WORK REQUEST 1: Sum up the following encryption syllabus text in two sentences.

EXERCISE TEXT:
| Candidates should be able to: | Notes and guidance |
|---|---|
| Show understanding of how encryption works | Including the use of public key, private key, plain text, cipher text, encryption, symmetric key cryptography and asymmetric key cryptography How the keys can be used to send a private message from the public to an individual/organisation How the keys can be used to send a verified message to the public How data is encrypted and decrypted, using symmetric and asymmetric cryptography Purpose, benefits and drawbacks of quantum cryptography |
| Show awareness of the Secure Socket Layer (SSL) / Transport Layer Security (TLS) | Purpose of SSL/TLS Use of SSL/TLS in client-server communication Situations where the use of SSL/TLS would be appropriate |
| Show understanding of digital certification | How a digital certificate is acquired How a digital certificate is used to produce digital signatures |
Security
A-Level Computer Science · Topic 17
17.1
How encryption works
Syllabus
Source: Cambridge International syllabus
Encryption 加密 turns readable plaintext 明文 (plain text) into unreadable ciphertext 密文 (cipher text) using a maths operation that depends on a key. Only someone with the right key can reverse it — decryption 解密 — to get the plaintext back. An attacker who intercepts the ciphertext without the key sees only meaningless data, because trying every possible key would take far too long. A newer approach, quantum cryptography 量子密码学, uses quantum physics to share a key in a way that reveals any eavesdropper.

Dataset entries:
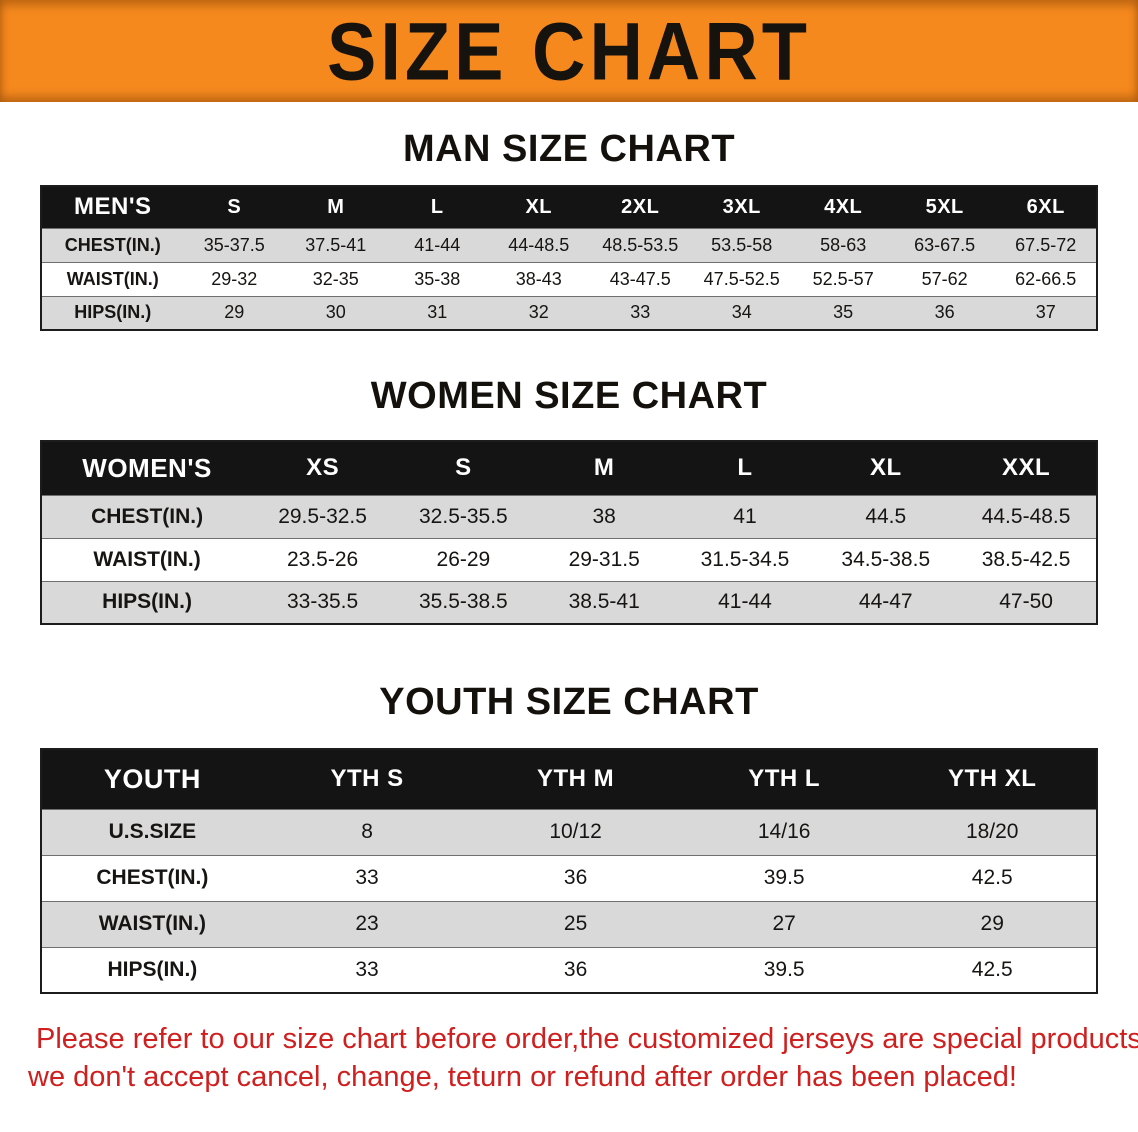  Describe the element at coordinates (112, 207) in the screenshot. I see `men-table-title: MEN'S` at that location.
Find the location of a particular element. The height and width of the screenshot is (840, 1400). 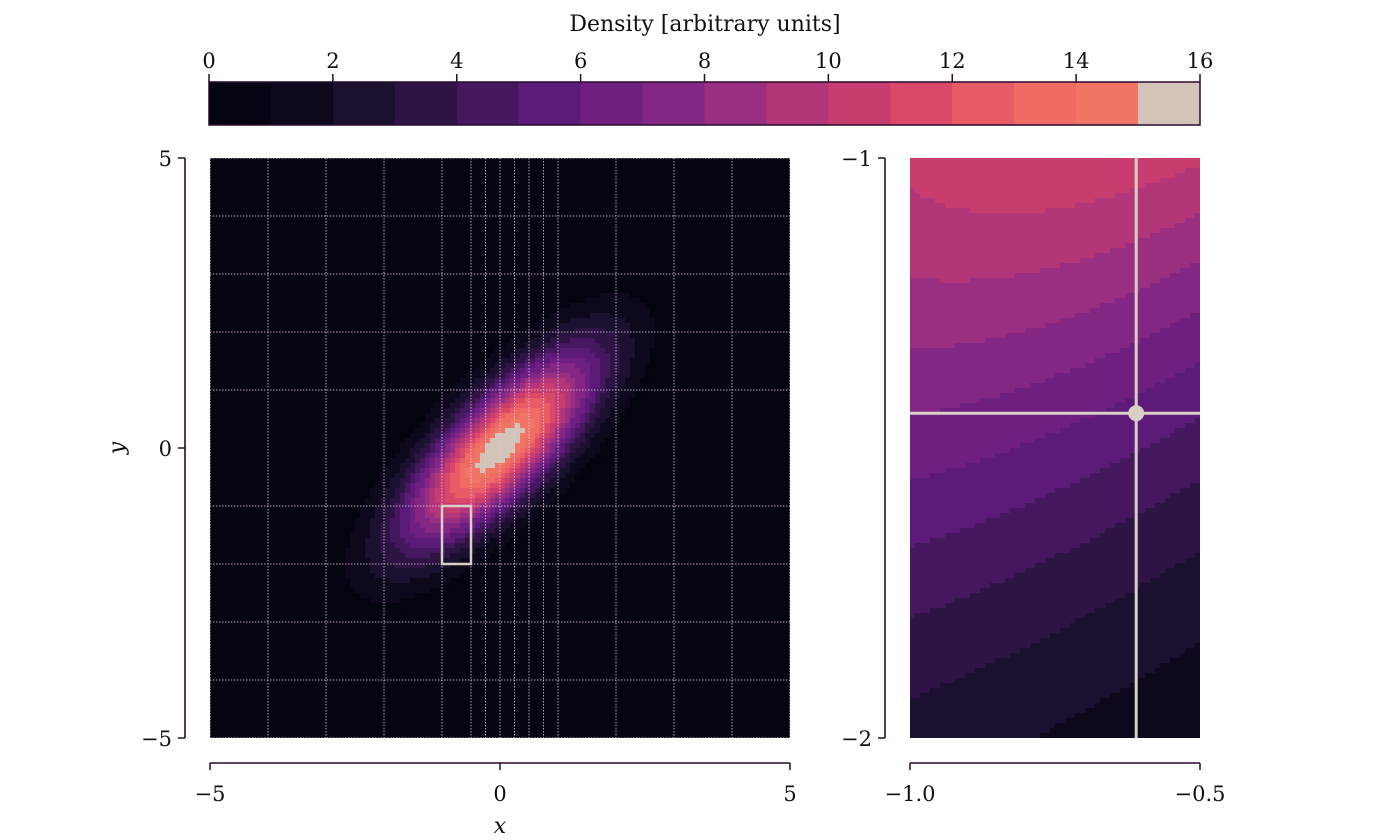

x-tick-label: 5 is located at coordinates (790, 794).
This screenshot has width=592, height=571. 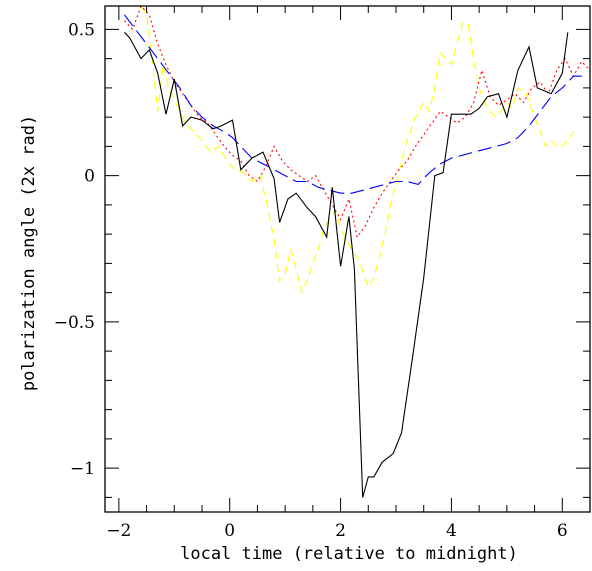 I want to click on x-tick-label: −2, so click(x=118, y=531).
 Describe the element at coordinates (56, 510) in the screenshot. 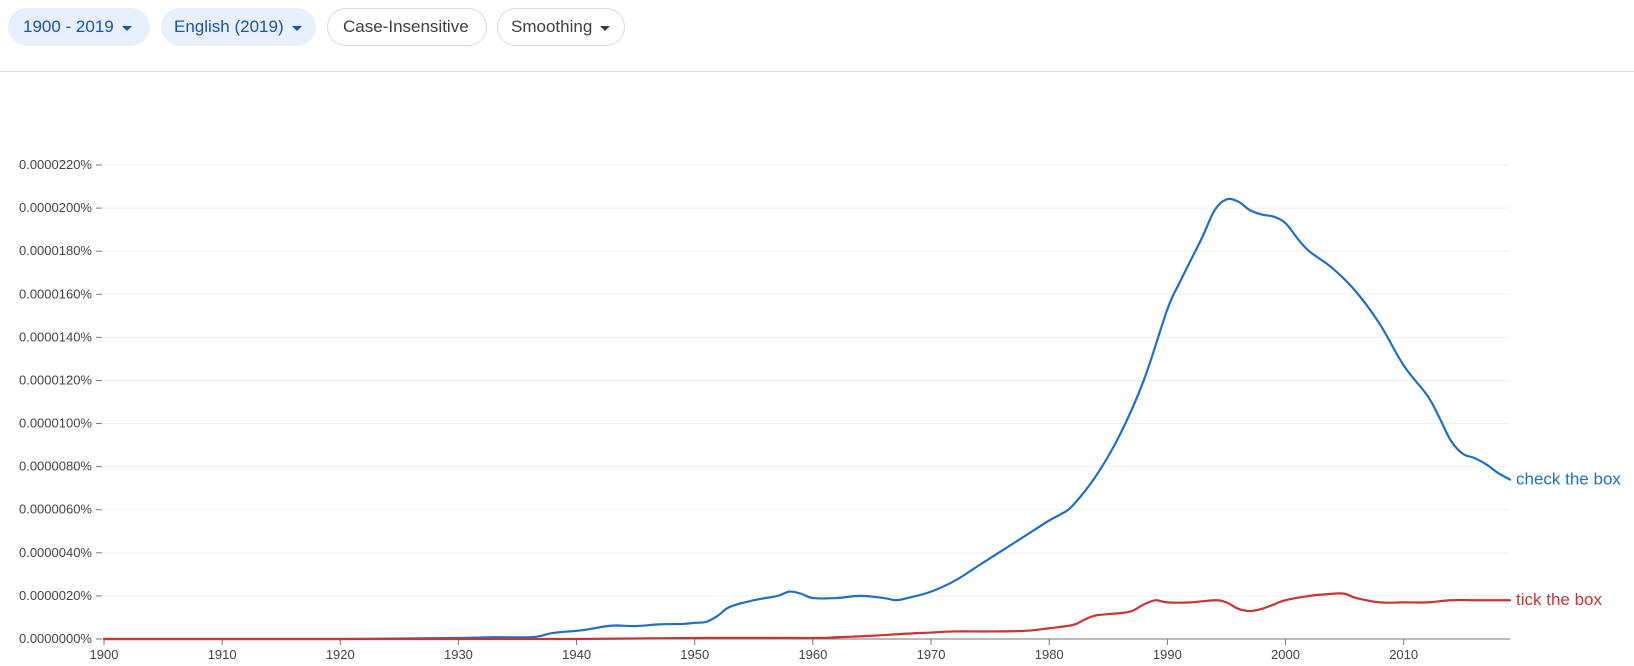

I see `y-tick-label: 0.0000060%` at that location.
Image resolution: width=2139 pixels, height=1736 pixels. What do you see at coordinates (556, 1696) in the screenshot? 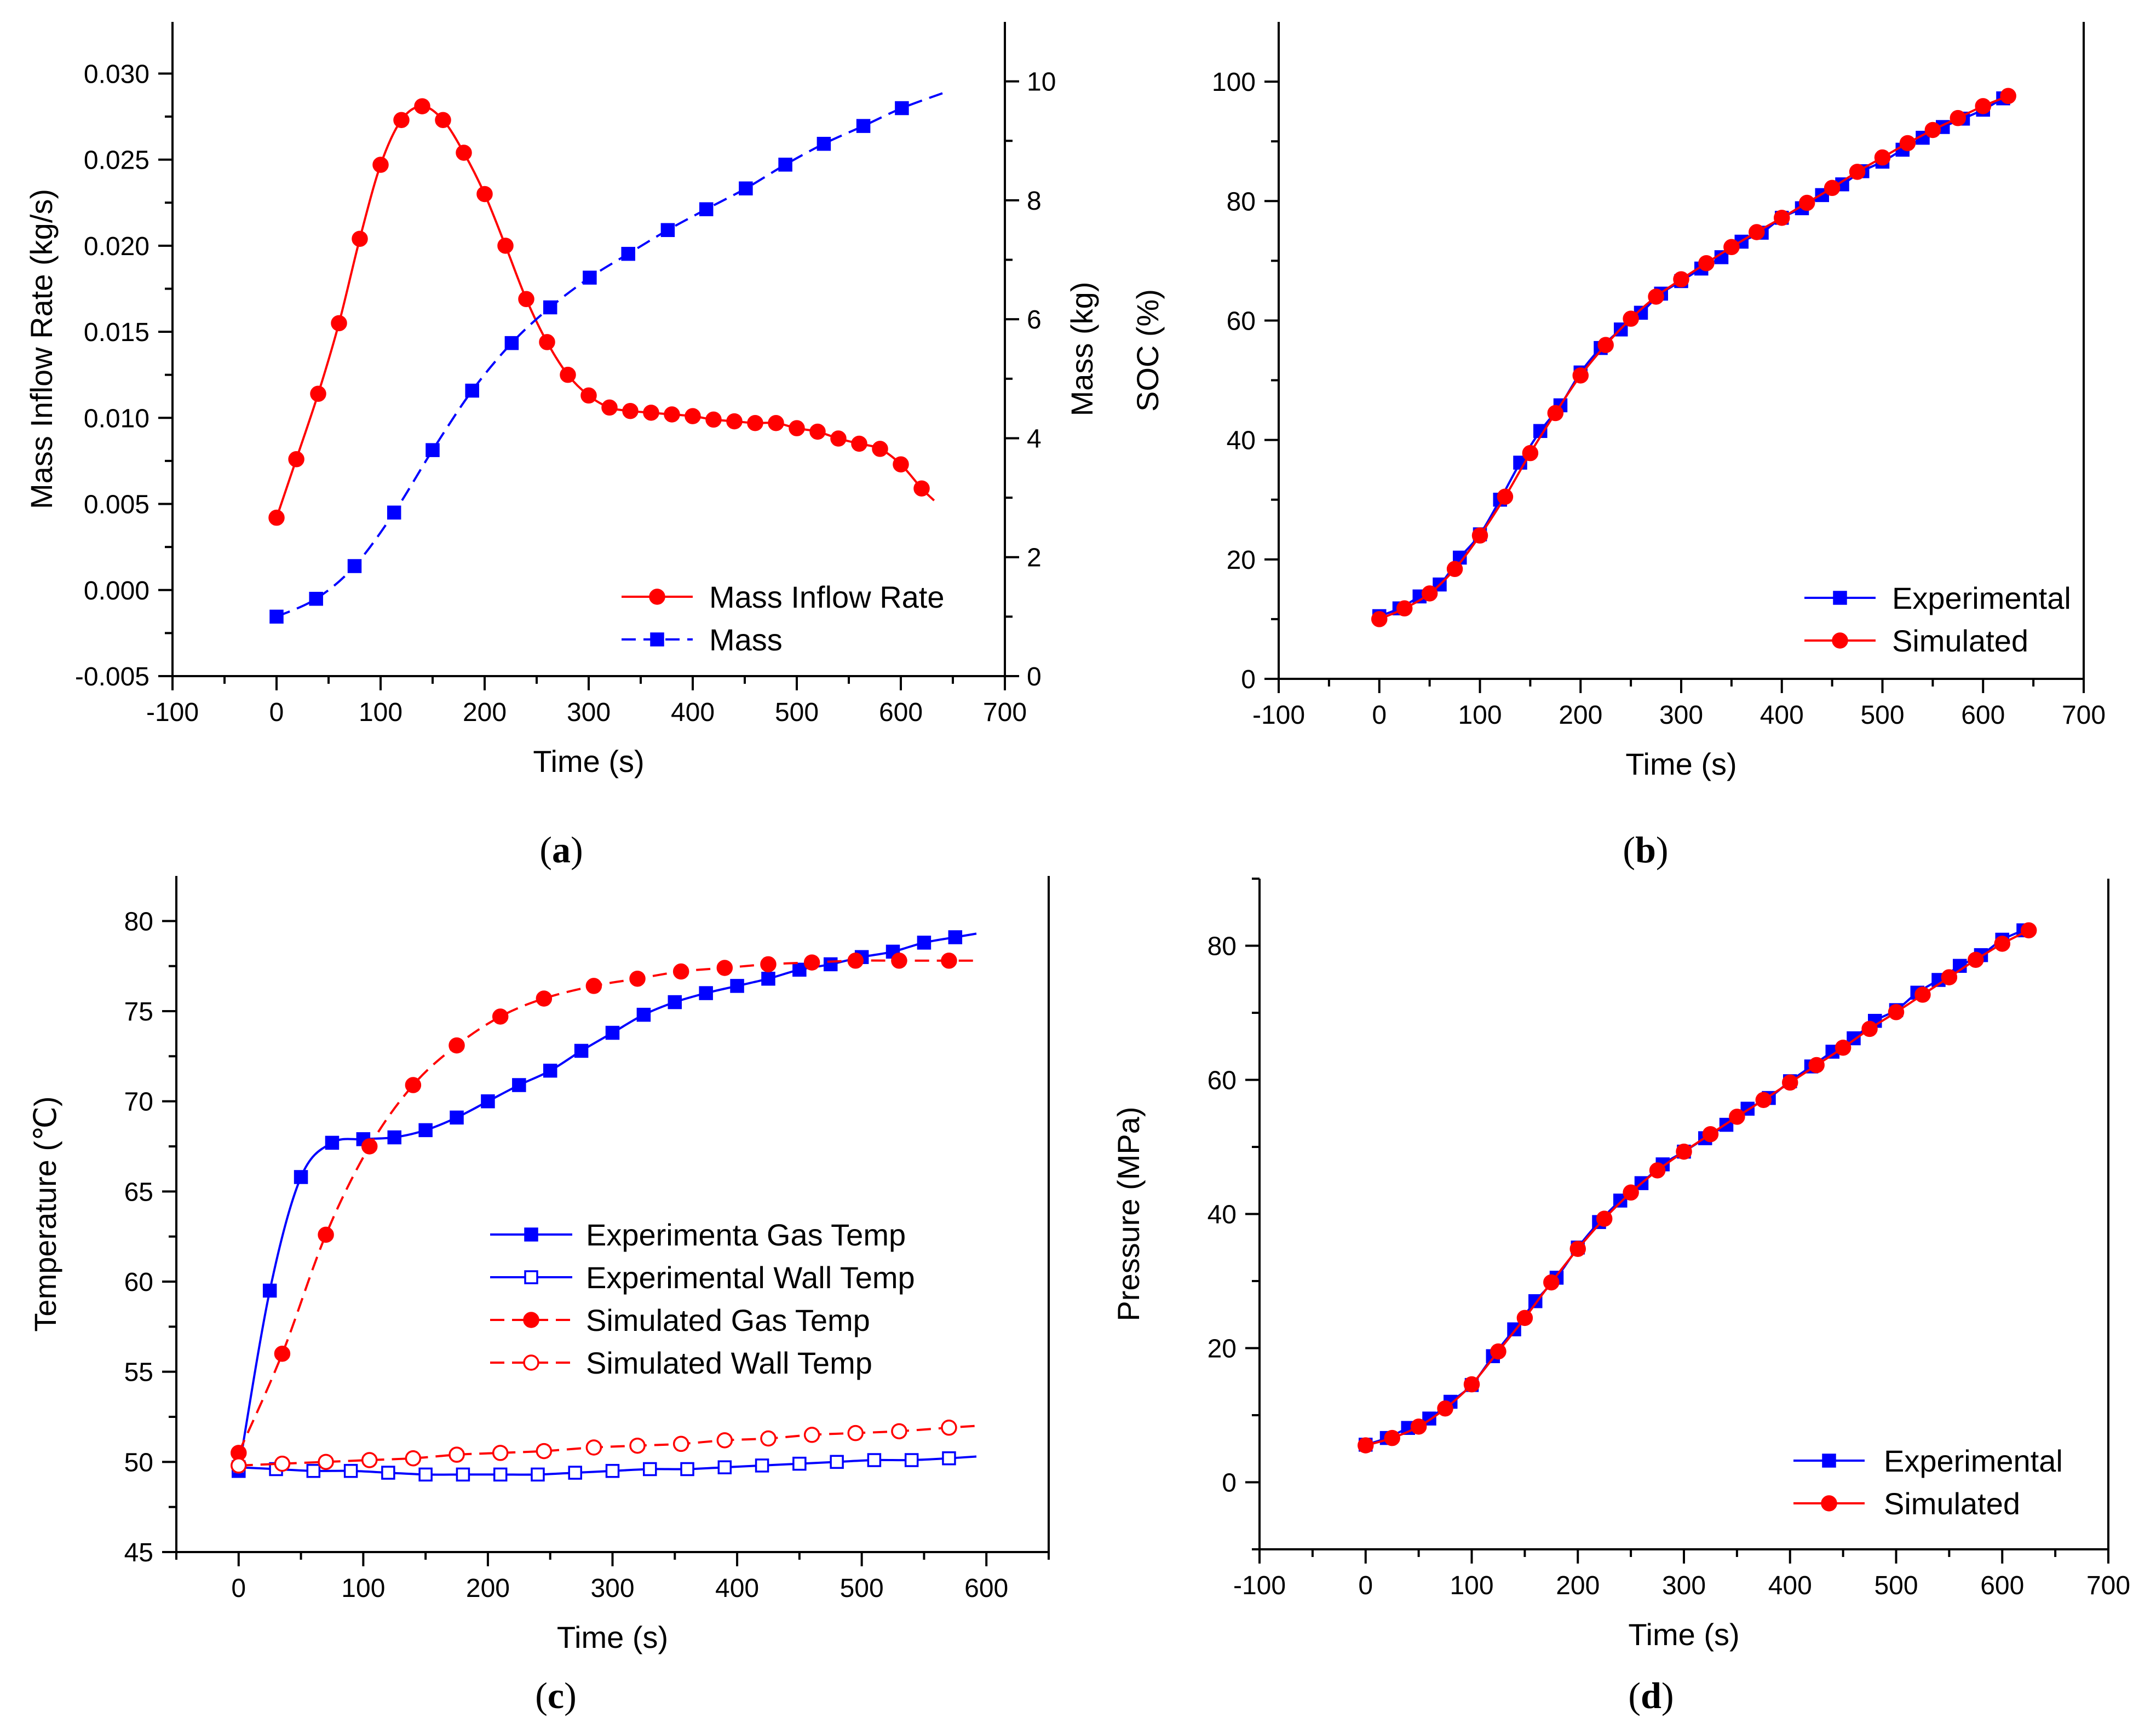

WORK REQUEST 2: Duplicate the stretch of the records from the line that contains "Describe the element at coordinates (56, 510)" through the end of the records, and leave the pictures out.

WRITTEN RESPONSE 1: This A-Level Computer Science syllabus section on security expects candidates to understand how encryption works, be aware of SSL/TLS, and understand digital certification. Encryption uses a key to turn readable plaintext into unreadable ciphertext that only someone with the right key can decrypt, and quantum cryptography uses quantum physics to share a key in a way that reveals any eavesdropper.

WRITTEN RESPONSE 2:
 Describe the element at coordinates (56, 510) in the screenshot. 

I see `y-tick-label: 0.0000060%` at that location.
Image resolution: width=2139 pixels, height=1736 pixels. What do you see at coordinates (556, 1696) in the screenshot? 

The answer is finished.